# AUSGEWÄHLTER TEXT
Die Furcht vor einer Rezession bleibt. Doch positive Konjunkturdaten aus den USA heben den Dax knapp ins Plus.

Gestützt auf positive konjunkturelle Signale aus den USA kletterte der deutsche Aktienmarkt am Donnerstag nach sehr schwachem Start bis zum Nachmittag knapp ins Plus. Der Dax gewann zuletzt 0,33 Prozent auf 4877,62 Zählern. Am Morgen war der Index noch bis auf 4546 Punkte gefallen, was einem Minus von 6,48 Prozent entsprach. Der MDax mittelgroßer Werte stand am Nachmittag noch mit 1,63 Prozent im Minus bei 5565,30 Punkten. Der TecDax sank um 1,58 Prozent auf 544,29 Zähler.

Anzeige

Händlern zufolge bewegen den Markt nun hauptsächlich Rezessionssorgen. Die jüngsten Konjunkturdaten aus den USA schürten aber die Hoffnung, dass es möglicherweise "doch nicht so schlimm kommt", sagte ein Aktienhändler. In den USA sank die Zahl der Erstanträge auf Arbeitslosenhilfe in der abgelaufenen Woche stärker als erwartet. Zugleich blieben die Verbraucherpreise im September überraschend unverändert. "Die Konjunkturdaten geben keinen Anlass zu noch größeren Sorgen", sagte Dirk Schröder von der Baader Bank.

Zuvor hatte die Erwartung eines weiteren Abrutschens der Weltwirtschaft die Ölpreise erneut auf ein Jahrestief fallen lassen. Die Aktien der Postbank sackten mit minus 6,82 Prozent auf 21,05 Euro ans Index-Ende. Bei 20,00 Euro hatten sie zwischenzeitlich ein neues Rekordtief markiert. Händler erklärten, die Übernahme der Post-Anteile durch die Deutsche Bank könnte scheitern. Ein Sprecher der Deutschen Bank wollte sich zu den Spekulationen nicht äußern. In Finanzkreisen hält man ein Platzen der Übernahme aber für sehr unwahrscheinlich.

Belastet von negativen Aussagen des Konkurrenten TNT fielen auch die Aktien der Deutsche Post World Net um 7,10 Prozent auf 10,79 Euro. Händler verwiesen insbesondere auf Aussagen des niederländischen Wettbewerbers. Der Logistik-Konzern hatte wegen der Finanzmarktkrise in den vergangenen Wochen deutliche Einbußen im europäischen Expressfracht-Geschäft.

# DATENSATZ
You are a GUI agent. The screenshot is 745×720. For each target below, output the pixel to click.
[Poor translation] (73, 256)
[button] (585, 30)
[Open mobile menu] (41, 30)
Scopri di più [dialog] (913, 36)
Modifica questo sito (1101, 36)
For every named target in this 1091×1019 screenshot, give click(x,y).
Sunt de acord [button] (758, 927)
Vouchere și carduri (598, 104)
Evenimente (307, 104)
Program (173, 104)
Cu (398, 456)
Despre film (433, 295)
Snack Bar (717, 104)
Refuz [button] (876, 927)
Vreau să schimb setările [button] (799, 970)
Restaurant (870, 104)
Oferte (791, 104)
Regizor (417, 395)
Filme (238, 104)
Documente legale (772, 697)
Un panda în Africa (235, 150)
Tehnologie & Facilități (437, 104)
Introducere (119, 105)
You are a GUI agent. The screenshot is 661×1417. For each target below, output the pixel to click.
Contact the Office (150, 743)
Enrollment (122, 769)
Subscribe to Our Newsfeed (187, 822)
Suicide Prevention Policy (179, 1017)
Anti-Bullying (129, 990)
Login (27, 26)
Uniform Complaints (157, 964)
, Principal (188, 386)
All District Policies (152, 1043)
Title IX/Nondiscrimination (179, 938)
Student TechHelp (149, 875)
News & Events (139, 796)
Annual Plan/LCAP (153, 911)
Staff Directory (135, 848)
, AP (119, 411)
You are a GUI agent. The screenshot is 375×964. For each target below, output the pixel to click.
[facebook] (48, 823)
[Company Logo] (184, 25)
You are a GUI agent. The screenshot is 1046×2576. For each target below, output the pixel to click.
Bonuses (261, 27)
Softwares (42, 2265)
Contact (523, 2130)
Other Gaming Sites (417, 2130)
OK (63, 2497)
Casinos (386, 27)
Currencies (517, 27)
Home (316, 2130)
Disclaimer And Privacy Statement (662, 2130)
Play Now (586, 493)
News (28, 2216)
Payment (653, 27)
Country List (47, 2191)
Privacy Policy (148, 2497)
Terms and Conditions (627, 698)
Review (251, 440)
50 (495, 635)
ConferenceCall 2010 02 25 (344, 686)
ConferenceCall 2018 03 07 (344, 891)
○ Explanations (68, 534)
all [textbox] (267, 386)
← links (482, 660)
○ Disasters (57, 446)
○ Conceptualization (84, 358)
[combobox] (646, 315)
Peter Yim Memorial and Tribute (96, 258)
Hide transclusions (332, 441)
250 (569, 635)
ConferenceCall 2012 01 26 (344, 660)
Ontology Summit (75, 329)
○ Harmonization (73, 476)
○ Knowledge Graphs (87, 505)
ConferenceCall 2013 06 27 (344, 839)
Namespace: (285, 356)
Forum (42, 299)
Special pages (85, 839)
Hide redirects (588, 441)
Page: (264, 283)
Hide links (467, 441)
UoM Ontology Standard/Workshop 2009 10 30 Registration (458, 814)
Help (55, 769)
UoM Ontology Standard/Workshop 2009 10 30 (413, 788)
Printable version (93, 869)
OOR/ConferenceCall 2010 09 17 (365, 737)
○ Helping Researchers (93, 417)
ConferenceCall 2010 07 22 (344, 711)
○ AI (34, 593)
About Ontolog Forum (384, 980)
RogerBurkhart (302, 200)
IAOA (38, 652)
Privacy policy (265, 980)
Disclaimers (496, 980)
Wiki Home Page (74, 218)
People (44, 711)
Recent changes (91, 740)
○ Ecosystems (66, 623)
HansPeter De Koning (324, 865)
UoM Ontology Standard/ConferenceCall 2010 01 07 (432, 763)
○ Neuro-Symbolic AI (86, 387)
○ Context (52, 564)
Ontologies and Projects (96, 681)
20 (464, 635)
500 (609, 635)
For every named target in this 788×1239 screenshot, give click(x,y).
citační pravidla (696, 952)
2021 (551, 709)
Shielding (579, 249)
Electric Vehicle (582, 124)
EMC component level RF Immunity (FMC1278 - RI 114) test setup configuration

# ARBEITSAUFTRAG 1
Beantworten Sie zum Börsenbericht über den Dax diese Fragen:
(a) Bis auf wie viele Punkte war der Dax am Morgen gefallen?
(b) Bei welchem Kurs landeten die Aktien der Postbank am Index-Ende?
(c) Welcher Konkurrent belastete mit negativen Aussagen die Aktien der Deutsche Post World Net?
# ARBEITSAUFTRAG 2
Führen Sie den Börsenbericht über den Dax im Anschluss an seinen letzten Satz fort.

# ANTWORTFELD 1
(a) Der Dax war am Morgen bis auf 4546 Punkte gefallen.
(b) Die Aktien der Postbank landeten bei 21,05 Euro am Index-Ende.
(c) Der Konkurrent TNT belastete die Aktien der Deutsche Post World Net.

# ANTWORTFELD 2
Aktien der Deutschen Börse verloren 8,87 Prozent auf 52,90 Euro. Bereits tags zuvor hatten Gerüchte über Schwierigkeiten des Großaktionärs Atticus den Kurs gedrückt. Nach dessen Dementi spekulierten die Börsianer über Schwierigkeiten des anderen Großaktionärs TCI.

Die Aktien von Bayer wurden im sehr schwachen Markt zusätzlich von einem negativen Analystenkommentar belastet und sackten um 5,85 Prozent auf 39,43 Euro.

Infineon Technologies stiegen nach einem Analystenkommentar mit plus 9,26 Prozent auf 2,65 Euro an die Dax-Spitze. Die Experten von Credit Suisse hatten das Kursziel zwar von 5,0 auf 3,8 Euro gesenkt. Damit bescheinigten die Analysten dem Titel aber immer noch ein Aufwärtspotenzial von mehr als 40 Prozent.

Nordex erhielt einen Großauftrag aus Frankreich, die Aktien des Windkraftanlagen-Bauers jedoch konnten davon dennoch nicht profitieren. Die schlechte Stimmung an der Börse und der sinkende Ölpreise hielten laut Händlern die Papier in Schach. Die Nordex-Aktien fielen um 3,30 Prozent auf 13,50 Euro. "Der Ölpreis ist stark unter Druck geraten, da sinkt das Interessse an Titeln aus der Branche Erneuerbarer Energien", sagte Alexander Stiehler von der Unicredit. Fundamentale Daten träten angesichts dessen in den Hintergrund.